14. Contraindication to any of the required concomitant drugs or supportive
treatments, including hypersensitivity to all anticoagulation and antiplatelet
options, antiviral drugs, or intolerance to hydration due to preexisting
pulmonary or cardiac impairment
15. Any other clinically significant medical disease or condition that, in the
Investigator*s opinion, may interfere with protocol adherence or a subject*s
ability to give informed consent
16. Received any investigational drug within 14 days or 5 half-lives of the
investigational drug,
prior to initiation of study intervention, whichever is longer.
17. Pregnant or breastfeeding woman or woman who intends to become pregnant
during the participation in the study.

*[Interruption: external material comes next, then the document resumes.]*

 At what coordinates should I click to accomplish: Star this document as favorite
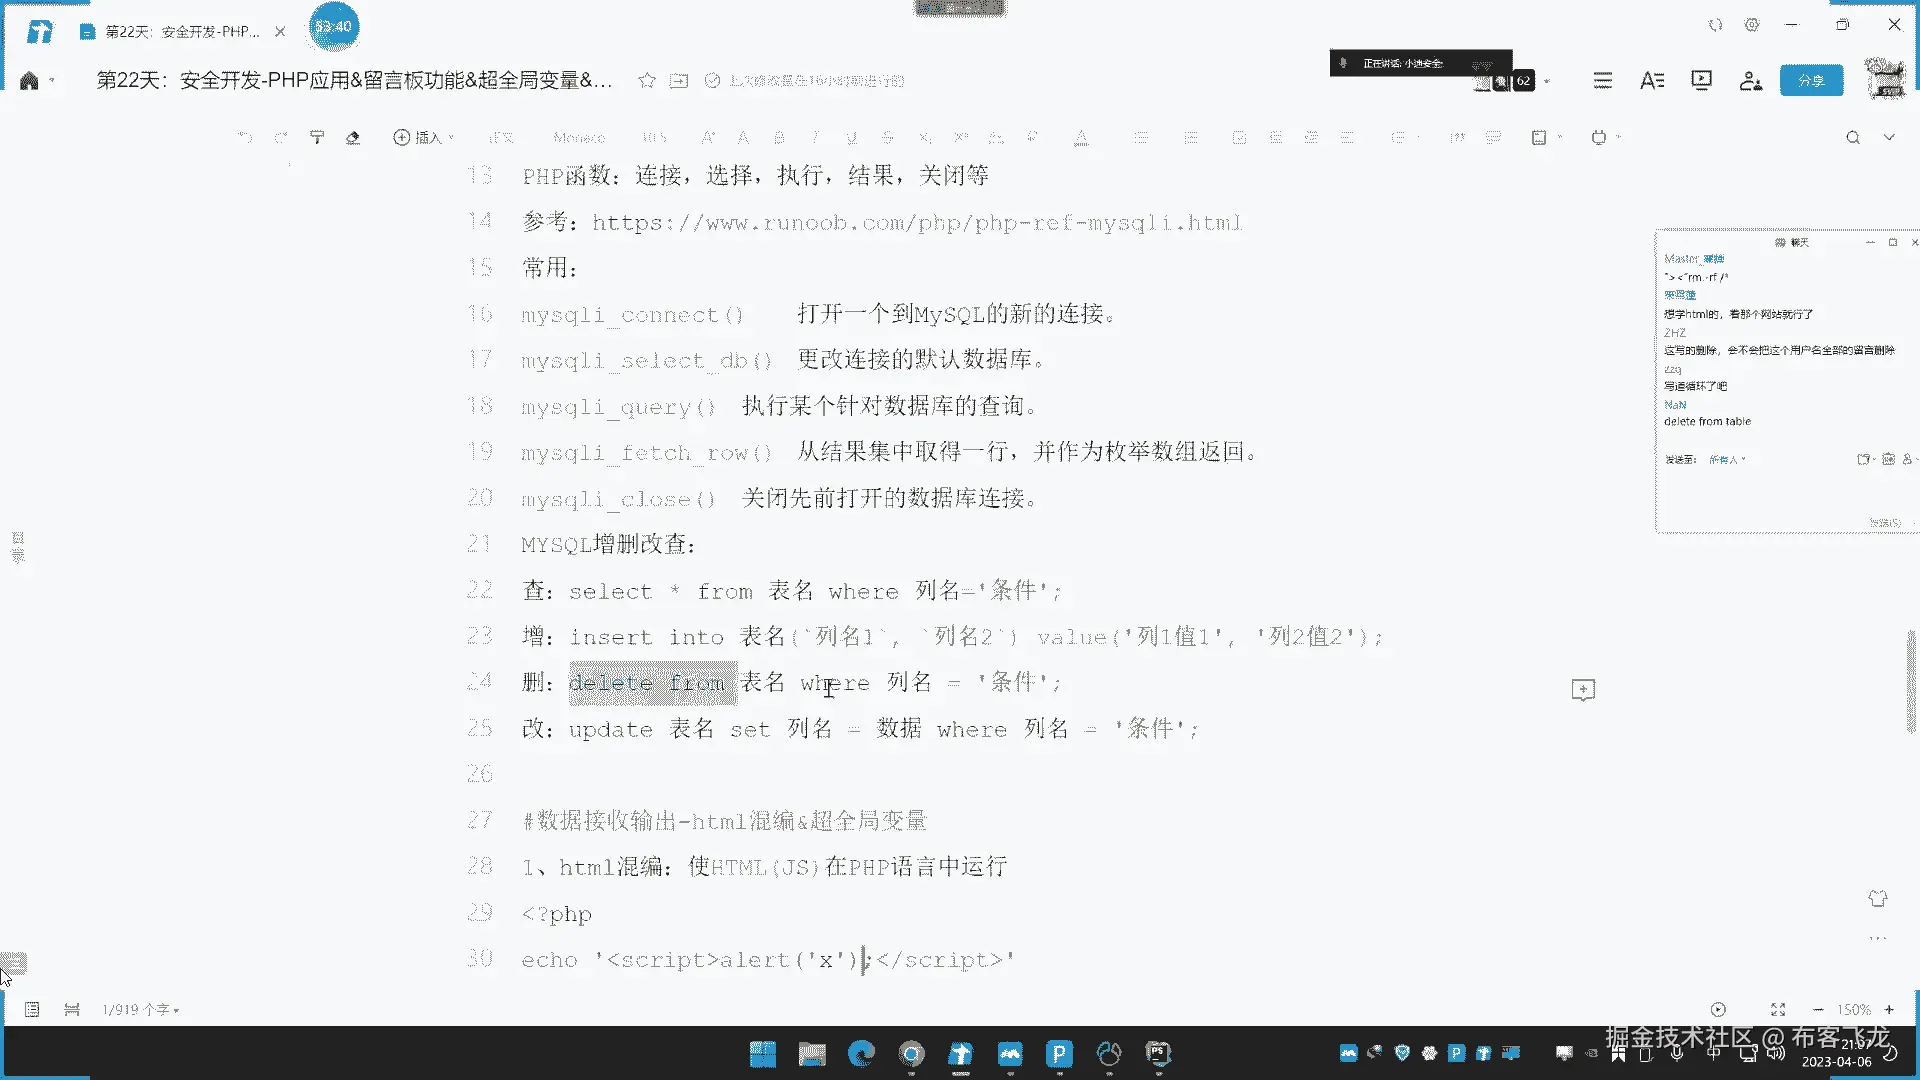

FCBP unwilling to prevent pregnancy by
the use of 2 reliable methods of contraception for >=4 weeks before the start of
study treatment, during treatment (including dose interruptions), and for at
least 28 days following discontinuation of study lenalidomide, or 30 days
following discontinuation of carfilzomib or for 5 months after discontinuation
of isatuximab treatment, whichever occurs last,
18. Male participants who disagree to practice true abstinence or disagree to
use a condom during sexual contact with a pregnant woman or a FCBP while
participating in the study, during dose interruptions, and for at least 28 days
following discontinuation of study lenalidomide, or 3 months following
discontinuation of carfilzomib, or for 5 months after discontinuation of
isatuximab treatment, whichever occurs last, even if he has undergone a
successful vasectomy.